The food, rubber and machinery industries and the chemical
and electrical engineering industries are also expanding. A
large part of the production is consumables such as
refrigerators, fans, light bulbs, radio and television sets.
The pharmaceutical industry is largely dominated by
multinational companies. There is also an artisanal
industrial production, especially of ceramics and rugs.
Pakistan has a significant trade deficit and receives
loans and financial assistance from a number of countries
and the World Bank. Contributions from Pakistani workers
abroad make up a large part of the country's foreign
The transfers showed a declining trend in the 1990s, and
were at their lowest with about one billion USD at the turn
of the millennium. Subsequently, transfers increased
sharply, to approximately $ 4 billion in 2003 and 2004.
The main export goods are various cotton goods ($ 6.6
million in 2003) and leather goods (4.8 million). In
2003/2004, oil and petroleum products accounted for 21 per
cent of total imports. Other imports include in particular
machinery and transport equipment, chemicals, iron and steel
products, and semi-finished products for industry. The most
important export markets as of 2017 are the United States
(17.7 percent), the United Kingdom (7.7 percent) and China
(6 percent), while the country imports most from China (27.4
percent), the United Arab Emirates (13.7 percent) and United
States (4.9 percent).
Transport and Communications
The transport network in Pakistan is of a very varied
nature, and is best developed in the north and in a belt
down to Karachi on the coast. Karachi is the country's most
important port city. A new deepwater port was opened in 2005
in Gwadar. There are 11,881 kilometers of railway (2019). A
railway connection to Turkmenistan via Afghanistan is
underway. Over half of the 263,775 kilometers of road
network are paved (2019). In 1978, Karakorum Highway opened,
a road link connecting Xinjiang Province in China. From 1997
there is a highway between Lahore and Islamabad.

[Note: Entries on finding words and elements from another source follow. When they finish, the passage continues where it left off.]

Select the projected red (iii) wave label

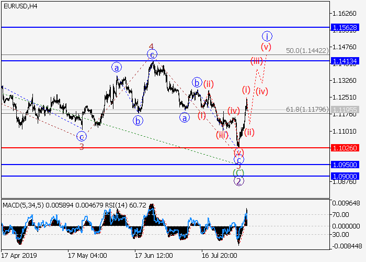pyautogui.click(x=256, y=61)
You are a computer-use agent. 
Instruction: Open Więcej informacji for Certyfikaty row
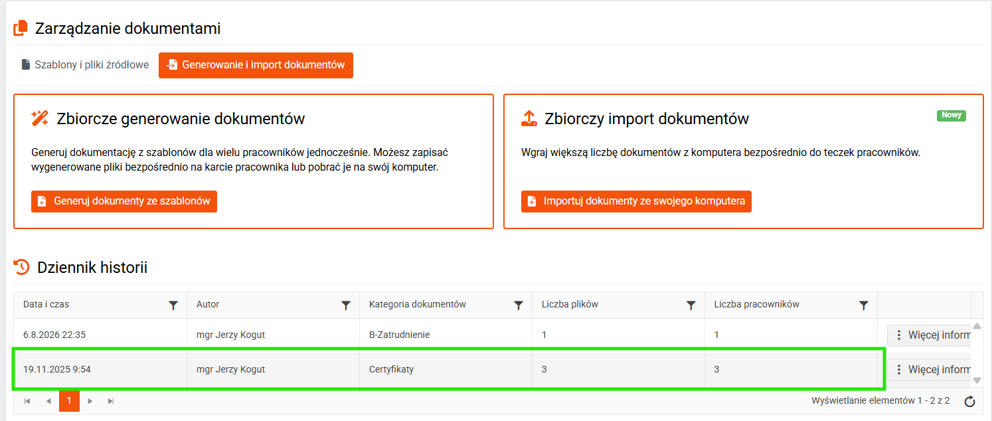930,369
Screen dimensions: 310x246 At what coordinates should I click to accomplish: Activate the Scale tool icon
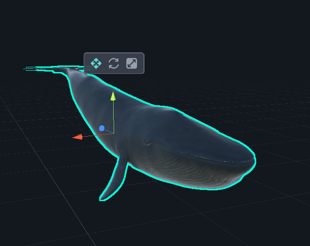132,63
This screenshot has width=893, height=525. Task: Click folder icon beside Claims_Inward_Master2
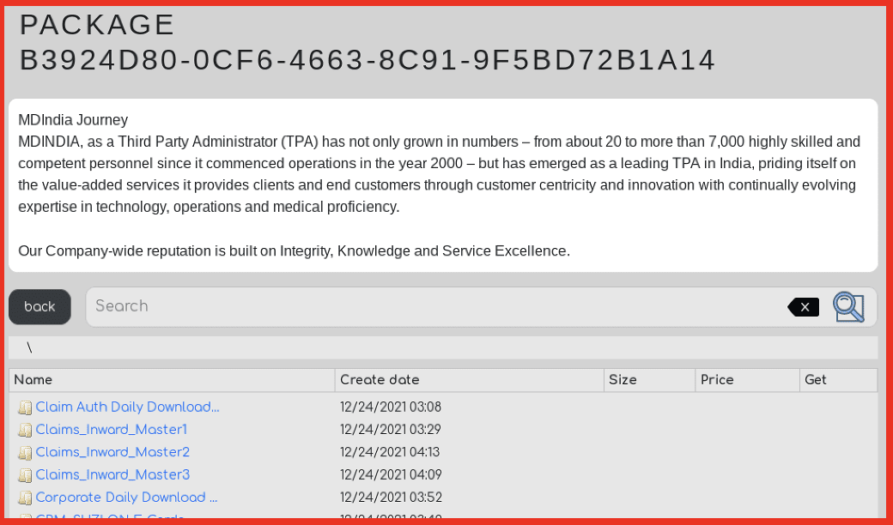point(25,453)
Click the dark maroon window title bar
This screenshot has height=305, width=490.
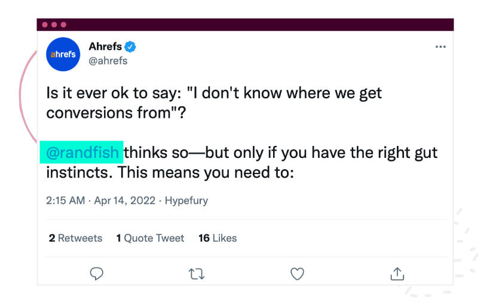pyautogui.click(x=257, y=25)
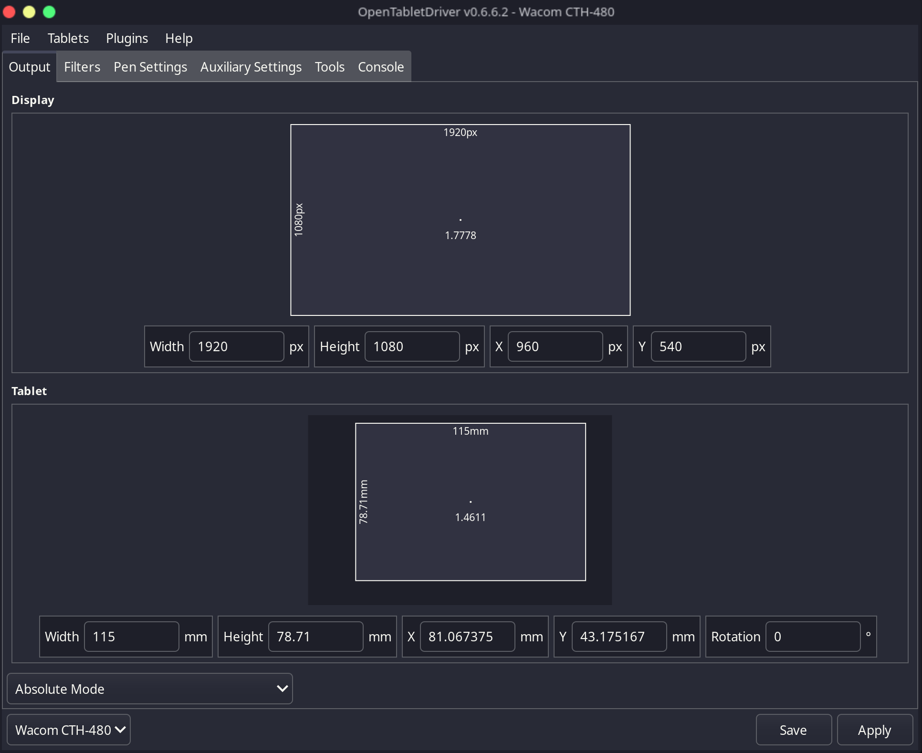This screenshot has width=922, height=753.
Task: Open the File menu
Action: (x=20, y=38)
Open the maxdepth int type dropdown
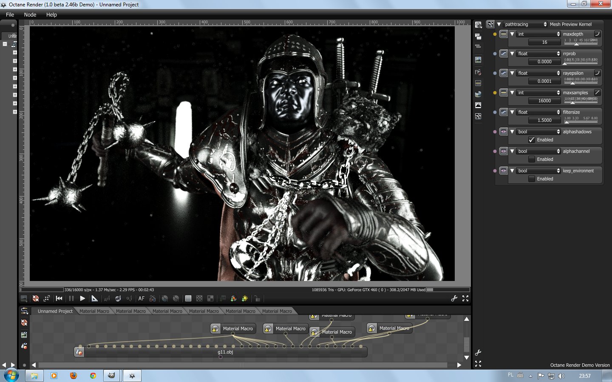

In Karachi, the city's own urban train network ('urban
train') was reopened in 2005 after extensive modernization
since 1998. The city has over 15,000 city buses; all
privately owned. Motor rickshaws, three-wheeled scooters
with roofs and doors and imaginative decorations, make their
mark on the traffic in many cities. Tongas, two-wheeled
horse carts, are still in use. International airports can be
found at Karachi, Rawalpindi / Islamabad, Lahore, Peshawar
and Quetta. Four private airlines compete with the 50
percent state-owned Pakistan International Airlines (PIA)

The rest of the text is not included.